⟨
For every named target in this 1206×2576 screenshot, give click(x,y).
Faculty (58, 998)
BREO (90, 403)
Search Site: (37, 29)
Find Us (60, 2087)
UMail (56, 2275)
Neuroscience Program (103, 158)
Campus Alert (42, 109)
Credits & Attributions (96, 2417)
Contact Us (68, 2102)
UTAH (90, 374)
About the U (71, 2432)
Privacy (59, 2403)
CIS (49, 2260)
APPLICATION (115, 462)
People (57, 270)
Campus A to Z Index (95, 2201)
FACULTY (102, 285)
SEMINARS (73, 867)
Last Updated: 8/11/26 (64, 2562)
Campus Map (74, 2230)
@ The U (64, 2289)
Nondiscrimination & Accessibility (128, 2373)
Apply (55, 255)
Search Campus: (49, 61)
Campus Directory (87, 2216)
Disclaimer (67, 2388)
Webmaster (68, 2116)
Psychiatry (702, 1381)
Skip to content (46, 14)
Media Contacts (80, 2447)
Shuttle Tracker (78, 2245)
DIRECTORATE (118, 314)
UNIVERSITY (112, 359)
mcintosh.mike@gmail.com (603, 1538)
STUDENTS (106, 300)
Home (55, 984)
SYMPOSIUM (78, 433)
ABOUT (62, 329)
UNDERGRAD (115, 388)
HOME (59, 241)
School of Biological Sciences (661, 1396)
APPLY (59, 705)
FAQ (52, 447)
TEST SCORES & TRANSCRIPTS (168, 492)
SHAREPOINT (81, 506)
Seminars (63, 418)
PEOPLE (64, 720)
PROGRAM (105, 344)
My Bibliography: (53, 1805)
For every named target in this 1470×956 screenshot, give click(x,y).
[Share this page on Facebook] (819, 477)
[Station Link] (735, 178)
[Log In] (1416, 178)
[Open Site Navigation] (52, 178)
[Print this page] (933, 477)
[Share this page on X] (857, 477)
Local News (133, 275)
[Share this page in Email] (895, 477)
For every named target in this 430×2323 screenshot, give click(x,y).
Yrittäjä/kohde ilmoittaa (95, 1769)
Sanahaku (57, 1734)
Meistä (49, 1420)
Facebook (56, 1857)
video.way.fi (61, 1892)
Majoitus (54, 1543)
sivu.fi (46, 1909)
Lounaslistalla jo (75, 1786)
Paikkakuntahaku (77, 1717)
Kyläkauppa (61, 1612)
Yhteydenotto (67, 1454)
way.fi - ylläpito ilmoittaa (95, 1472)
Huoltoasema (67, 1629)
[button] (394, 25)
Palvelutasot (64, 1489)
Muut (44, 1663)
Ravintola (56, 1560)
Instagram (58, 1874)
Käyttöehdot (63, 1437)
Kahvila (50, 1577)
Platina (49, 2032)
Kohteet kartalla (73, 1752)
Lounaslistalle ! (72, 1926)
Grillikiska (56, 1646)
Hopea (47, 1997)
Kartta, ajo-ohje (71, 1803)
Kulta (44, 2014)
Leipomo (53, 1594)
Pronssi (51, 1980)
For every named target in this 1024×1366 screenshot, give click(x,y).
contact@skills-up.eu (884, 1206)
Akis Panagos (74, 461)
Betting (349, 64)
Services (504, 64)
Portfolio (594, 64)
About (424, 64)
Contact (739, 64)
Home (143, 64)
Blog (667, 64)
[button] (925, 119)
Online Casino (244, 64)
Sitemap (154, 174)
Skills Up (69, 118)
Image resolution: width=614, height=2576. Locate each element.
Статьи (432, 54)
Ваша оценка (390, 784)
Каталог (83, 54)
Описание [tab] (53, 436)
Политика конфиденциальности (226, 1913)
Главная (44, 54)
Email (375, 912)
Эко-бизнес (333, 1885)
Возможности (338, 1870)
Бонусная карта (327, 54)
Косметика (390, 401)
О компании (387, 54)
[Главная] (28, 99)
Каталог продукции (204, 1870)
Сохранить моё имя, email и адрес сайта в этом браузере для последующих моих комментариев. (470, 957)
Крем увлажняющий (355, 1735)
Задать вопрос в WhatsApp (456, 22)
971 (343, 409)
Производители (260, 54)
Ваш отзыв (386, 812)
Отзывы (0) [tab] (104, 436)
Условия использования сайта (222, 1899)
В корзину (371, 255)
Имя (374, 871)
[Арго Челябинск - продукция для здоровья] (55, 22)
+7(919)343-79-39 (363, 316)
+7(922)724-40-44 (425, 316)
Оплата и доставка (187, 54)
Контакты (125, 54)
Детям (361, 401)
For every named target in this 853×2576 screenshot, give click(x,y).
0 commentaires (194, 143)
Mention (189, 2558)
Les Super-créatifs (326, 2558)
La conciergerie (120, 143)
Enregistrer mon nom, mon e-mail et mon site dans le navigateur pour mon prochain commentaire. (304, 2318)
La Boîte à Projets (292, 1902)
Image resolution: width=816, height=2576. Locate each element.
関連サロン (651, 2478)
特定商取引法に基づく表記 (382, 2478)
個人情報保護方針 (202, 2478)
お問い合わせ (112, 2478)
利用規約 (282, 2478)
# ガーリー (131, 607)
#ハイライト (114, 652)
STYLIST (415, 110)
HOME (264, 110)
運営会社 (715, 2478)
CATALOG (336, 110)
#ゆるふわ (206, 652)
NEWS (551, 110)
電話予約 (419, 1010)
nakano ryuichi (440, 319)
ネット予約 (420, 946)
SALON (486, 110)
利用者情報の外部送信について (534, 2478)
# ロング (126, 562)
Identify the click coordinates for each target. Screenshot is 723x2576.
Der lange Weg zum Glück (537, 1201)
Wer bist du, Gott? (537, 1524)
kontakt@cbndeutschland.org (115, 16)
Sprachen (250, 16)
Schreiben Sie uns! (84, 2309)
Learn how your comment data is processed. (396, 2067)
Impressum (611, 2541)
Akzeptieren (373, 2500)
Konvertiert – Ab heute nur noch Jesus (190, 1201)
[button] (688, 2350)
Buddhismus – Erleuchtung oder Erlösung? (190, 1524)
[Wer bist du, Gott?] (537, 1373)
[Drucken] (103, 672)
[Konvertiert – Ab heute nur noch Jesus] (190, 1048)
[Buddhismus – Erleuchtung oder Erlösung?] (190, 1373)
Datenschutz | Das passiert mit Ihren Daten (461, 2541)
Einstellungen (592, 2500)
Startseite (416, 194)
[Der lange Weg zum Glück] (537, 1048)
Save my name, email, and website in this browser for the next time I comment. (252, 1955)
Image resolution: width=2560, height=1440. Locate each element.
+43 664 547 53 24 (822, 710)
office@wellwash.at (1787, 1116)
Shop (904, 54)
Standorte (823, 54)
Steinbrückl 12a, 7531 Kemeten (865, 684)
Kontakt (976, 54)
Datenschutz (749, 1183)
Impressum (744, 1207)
⟩
* [EXERCISE GOAL]
Go line by line through the records and copy those that contain the word "Konvertiert".

* [WRITTEN RESPONSE]
Konvertiert – Ab heute nur noch Jesus (190, 1201)
[Konvertiert – Ab heute nur noch Jesus] (190, 1048)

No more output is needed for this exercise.